Banks seen keeping funds in SDAs | Inquirer Business

Banks seen keeping funds in SDAs

Rate cuts not big enough to trigger deposit pullouts

The recent cuts in the interest rates on the Bangko Sentral ng Pilipinas’ special deposit accounts (SDAs) is not expected to trigger the pullout of a substantial portion of the banks’ more than P1.6 trillion in deposits in this facility.

This was according to Alberto Villarosa, president of the Bankers Association of the Philippines (BAP), who said that the SDA facility remained more attractive than other alternative forms of risk-free investments even with the rate cut effected by the BSP.


“My personal view is that there will be very little effect on the level of SDAs. The adjustment is minimal and the alternative options are priced lower,” Villarosa told the Inquirer.

Data from the BSP showed that as of June 22, money placed in the SDA facility of the central bank had reached P1.64 trillion.


Some economists have urged the BSP to encourage banks to pull out some of their deposits in the SDAs so they could lend more especially to job-generating investments.

With the attractive interest rates, however, banks found it worthwhile to place significant amount of deposits in the SDAs.

Local banks said their industry had already been providing a significant boost to the economy. They noted that bank lending had been growing at double-digit rates since last year.

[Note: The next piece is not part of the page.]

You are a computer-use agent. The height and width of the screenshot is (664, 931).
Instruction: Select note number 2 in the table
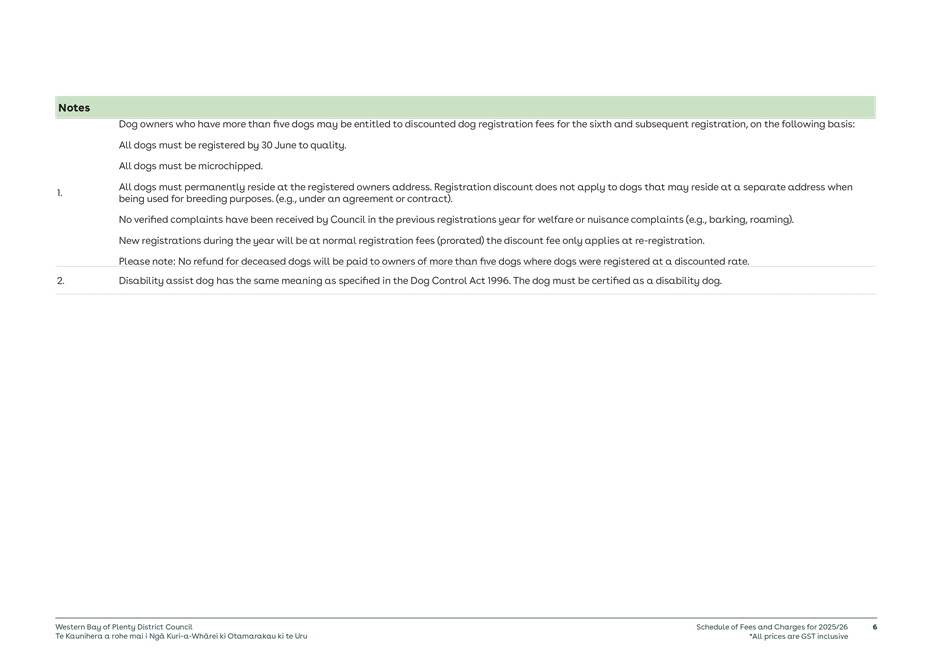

The Monetary Board of the central bank last Thursday approved a 3.125-basis-point cut in the interest rates on SDAs across all maturities.

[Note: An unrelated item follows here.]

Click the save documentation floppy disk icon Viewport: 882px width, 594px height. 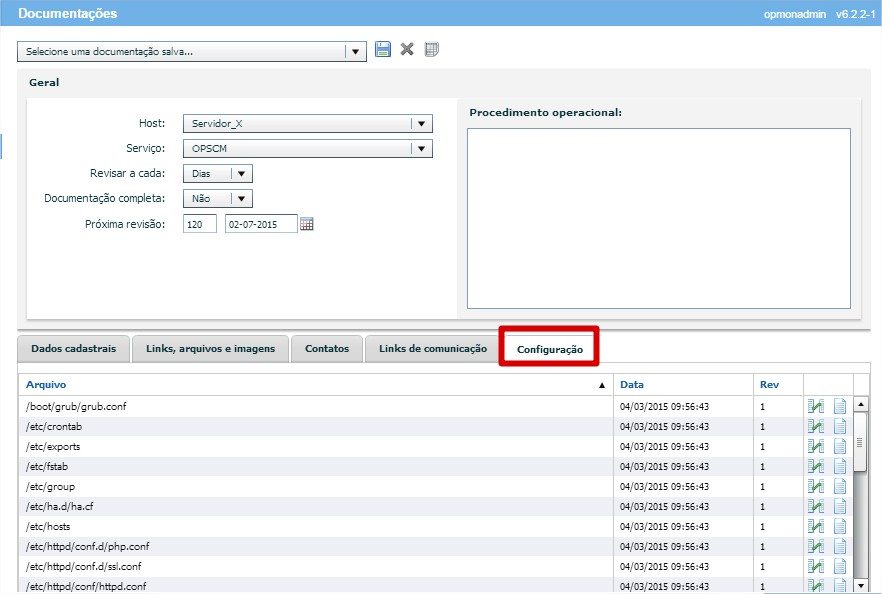[383, 49]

The cut brought the one-week SDA interest rate from 4.0625 to 4.03125 percent, the two-week interest rate from 4.125 to 4.09375 percent, and the one-month interest rate from 4.1875 to 4.15625 percent.

In the meantime, the BSP said the cut in the SDA rates was meant to align these rates with those prevailing overseas. The intention is to prevent the Philippines’ SDA facility from attracting foreign funds.

The BSP said the SDA facility was primarily meant to siphon off excess liquidity within the domestic economy to keep inflation manageable. It said the SDA facility was not meant to accommodate foreign investments.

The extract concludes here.